Ainsi cette journée très riche nous a permis de comprendre et de mettre des mots sur des éléments que nous avions pu observer lors de nos expérimentations en hôpital dans lesquelles nous avons fait vivre Pepper toute une semaine avec des patients. En effet, si au final il y a encore des questions non-résolues sur une définition de ce qu’est (ou n’est pas) un robot social, nous voyons bien qu’il sert de support à tout un questionnement autour de l’humain, de son corps, de sa présence, du social et du rapport que nous entretenons avec les objets qui nous entourent. Un robot (même non fonctionnel) c’est déjà une présence transformatrice (elle change les habitudes, oblige à se poser des questions, et à changer notre manière d’interagir avec les autres et notre environnement) qui sert d’appui pour une projection dans un futur plus ou moins proche (et une interaction, voire une relation avec le robot/nous-même/les autres ?).
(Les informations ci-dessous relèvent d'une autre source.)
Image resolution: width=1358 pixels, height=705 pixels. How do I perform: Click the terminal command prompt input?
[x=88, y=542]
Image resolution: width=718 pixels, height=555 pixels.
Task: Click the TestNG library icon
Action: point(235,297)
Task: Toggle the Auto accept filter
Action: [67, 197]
Le corps robotique (puisqu’il était le sujet de cet événement) est important dans le sens où il devient le déclencheur d’un processus qui prendra sens dans la relation que nous allons développer avec cet artefact dès lors que nous le percevons comme une altérité. Emmanuel Grimaud a montré que la forme robotique permet « une flexibilité d’usage qui fait qu’un robot peut-être tantôt relégué au statut de dispositif de commande désincarné, tantôt assimilé à de l’humain sur le mode du « comme si », constitue toute l’ambigüité des artefact robotiques dès lors qu’on prend la peine de les restituer au sein des cinétiques de l’attachement qui leur donnent sens »(Grimaud 2015). Car au final, c’est bien de sens, mais aussi d’expérience sensible dont il s’agit ici ; expérience que le robot va permettre de structurer pour faire émerger son caractère social.
Bibliographie
Beyaert-Geslin, Anne. 2015. “Présence et Médiation Robotique.” Congrès de l’Association Française de Sémiotique 425–35.
Cossin, Isabelle. 2017. “Le Robot : Une Post-Sculpture.” Sculptures La sculptu(4).
Grimaud, Emmanuel. 2015. “Robot Oscillate between the Inert and the Living.” Multitudes 58(1):45–58.
Mori, Masahiro, Karl F. MacDorman, Norri Kageki, and Norri MacDorman, Karl F; Kageki. 2012. “The Uncanny Valley.” IEEE Robotics and Automation Magazine 19(June):98–100.
Vidal, Denis. 2012. “Vers Un Nouveau Pacte Anthropomorphique ! Les Enjeux Anthropologiques de La Nouvelle Robotique.” Gradhiva Robots étr(15):54–75.